THE recruitment and retention crisis and crumbling school buildings are the two issues keeping the Shadow Schools Minister awake at night, he told leaders.

Stephen Morgan said the Government was not taking the staff shortages “anywhere near as seriously as it should be,” adding: “More teachers are leaving our classrooms than entering. We have a recruitment and retention crisis created by this Government.”

In a short but wide-ranging address, Morgan also raised as a serious concern the “terrible state” of many thousands of schools.

One in six children was being put at risk, he said, adding there hasn’t been a review of the conditions of school estates since 2019.

He warned: “It’s a matter of days or weeks until something drastic is going to happen. There is going to be a serious incident and it’ll be a wake-up call for this Government.”

Secondary head and former NEU president Robin Bevan told Morgan: “My biggest concern is capital investment. If you gave me £1 million tomorrow, I’d spend it within a week repairing the infrastructure of the school. We need tarmac relaid on playgrounds. We need the 1930s downpipes and guttering redone.

“I would like to propose a policy for Labour’s manifesto, which is that every school is guaranteed to be refurbished every 25 years and rebuilt every 75. The Government announced last autumn that it was rebuilding 500 schools in the next ten years – at that rate, every school building in this country has to last 488 years.”

In an impassioned plea that drew applause from delegates, London primary head John Hayes urged Morgan, who outlined a number of proposed new initiatives that would be introduced if a Labour government comes to power, to simply focus on reinvesting in education.

“We don’t want new initiatives.
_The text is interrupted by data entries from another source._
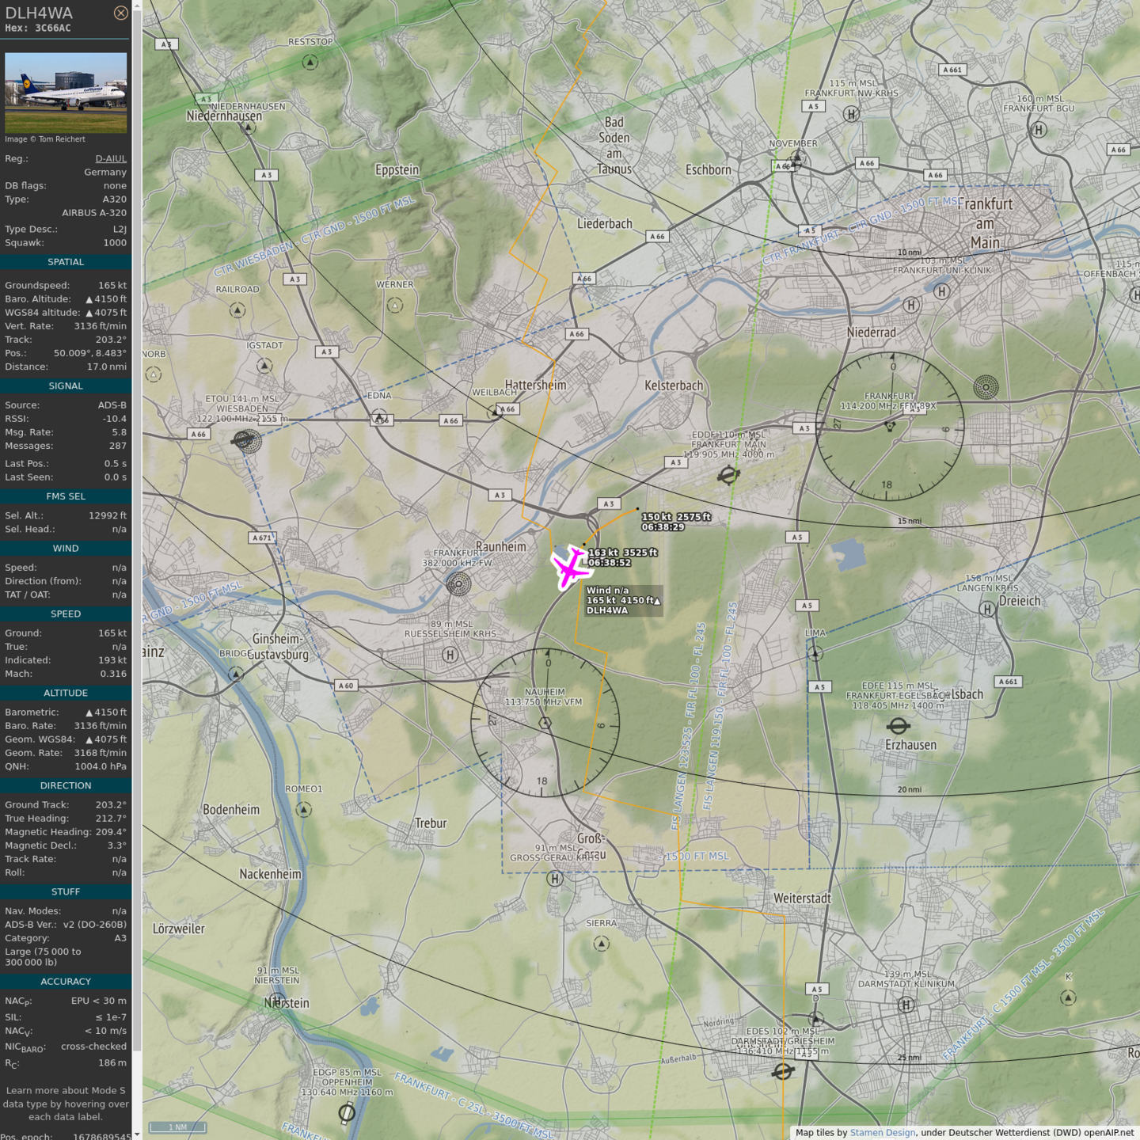This screenshot has width=1140, height=1140.
Task: Click the SIERRA reporting point triangle
Action: 602,943
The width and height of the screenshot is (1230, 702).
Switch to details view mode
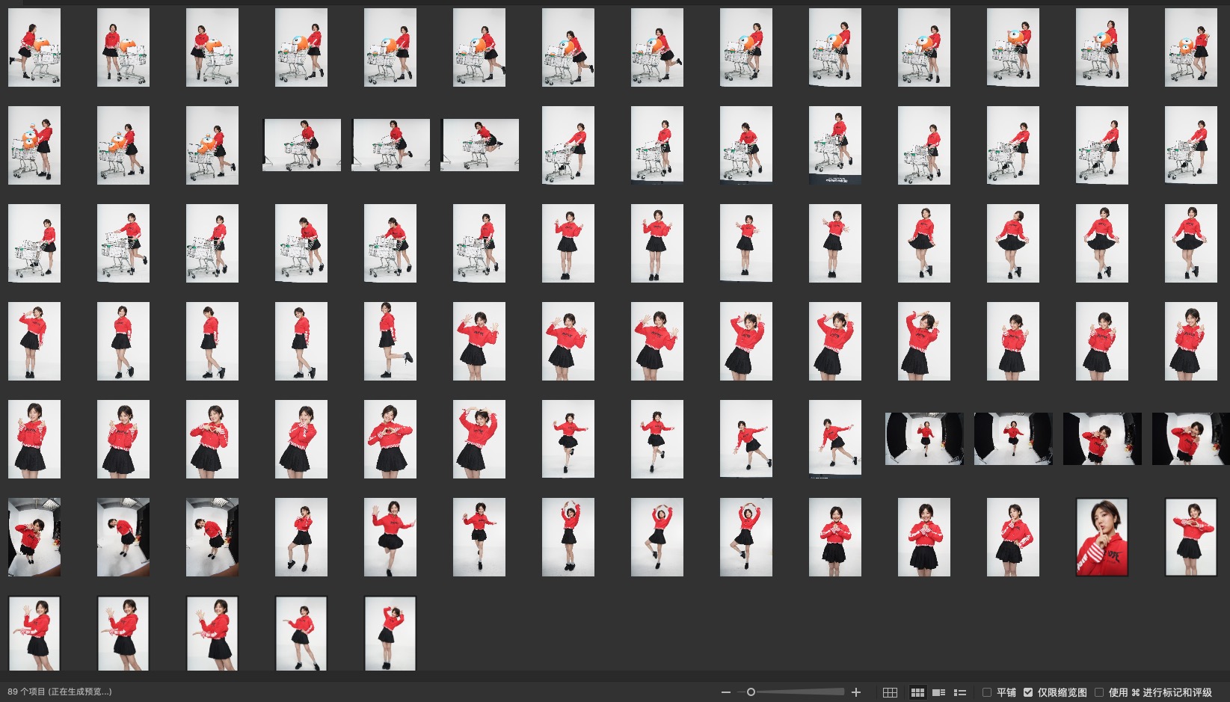click(939, 692)
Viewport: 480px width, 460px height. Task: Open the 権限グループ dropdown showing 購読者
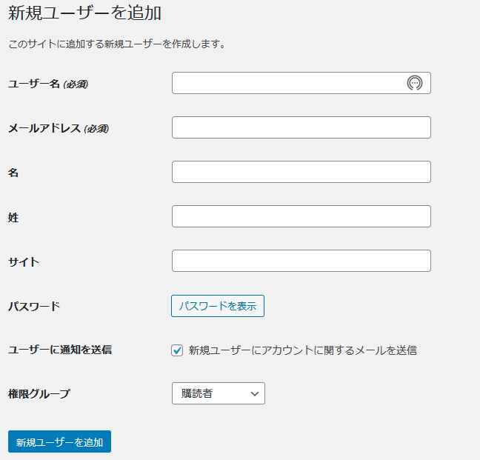click(x=219, y=393)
We just want the money to do the job, but we don’t have it. We don’t want to be sent on any more courses to run new, clever initiatives. We just want Ofsted reformed so it’s not a threat.
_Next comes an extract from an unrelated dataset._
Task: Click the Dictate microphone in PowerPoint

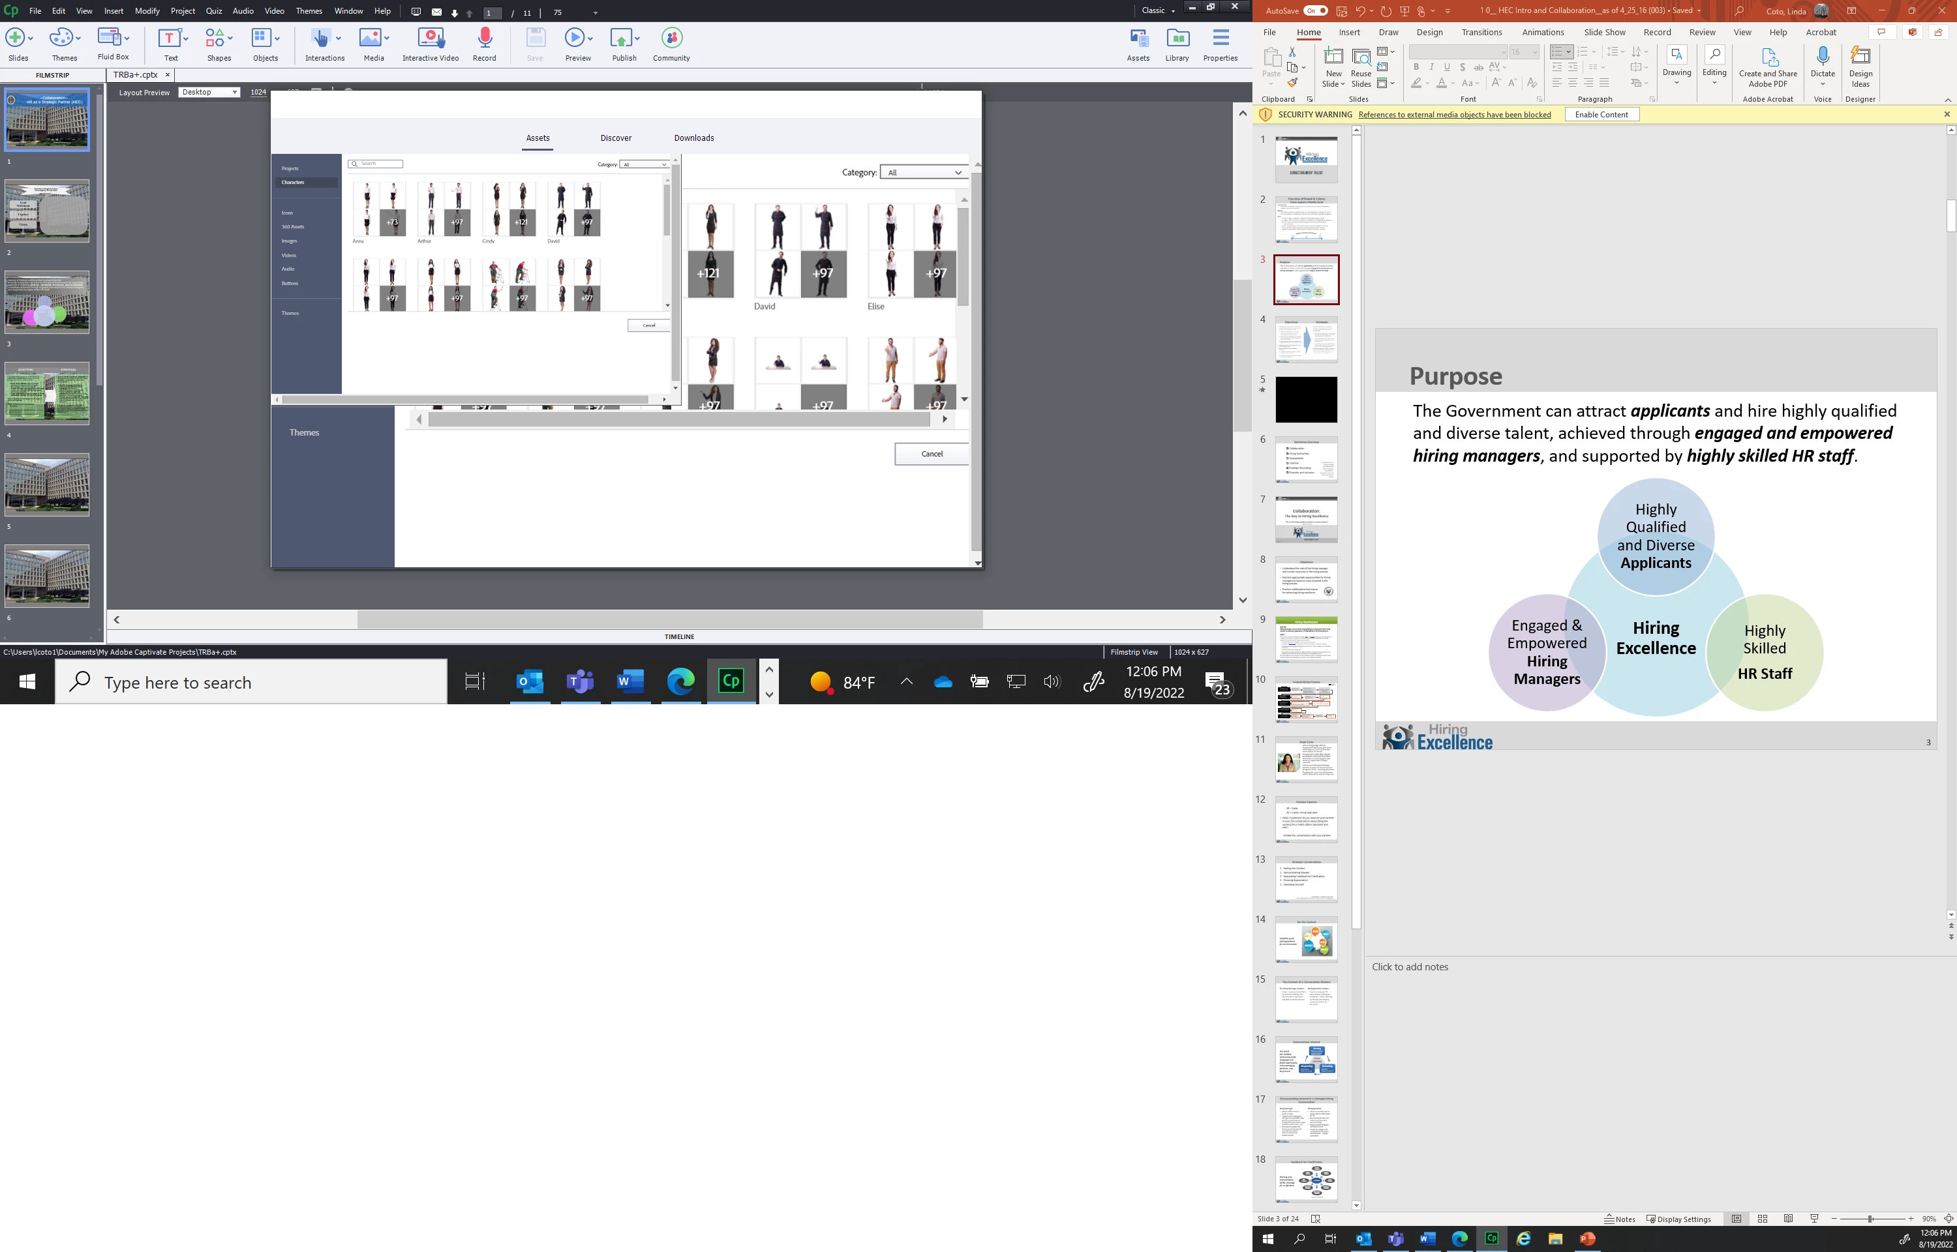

“You are our hope. Please give us the money we need because we know how to do this job. You have to trust us – we are the professionals. We don’t want gimmicks. We just want the money to do the job and get the kids what they need.”

Morgan acknowledged that the £2 billion announced by the Government, available from 2025, would only get funding back to 2010 levels. He said a Labour government would raise money from axing nom dom tax status and tax breaks for private schools.

He went on to say that the post-16 sector has been undervalued and not resourced for quite some time. “FE is at crisis point and I know Keir is committed to investing in skills.”

The Labour Party wanted to work with the education sector to devise policy proposals so they were evidence-based, he said.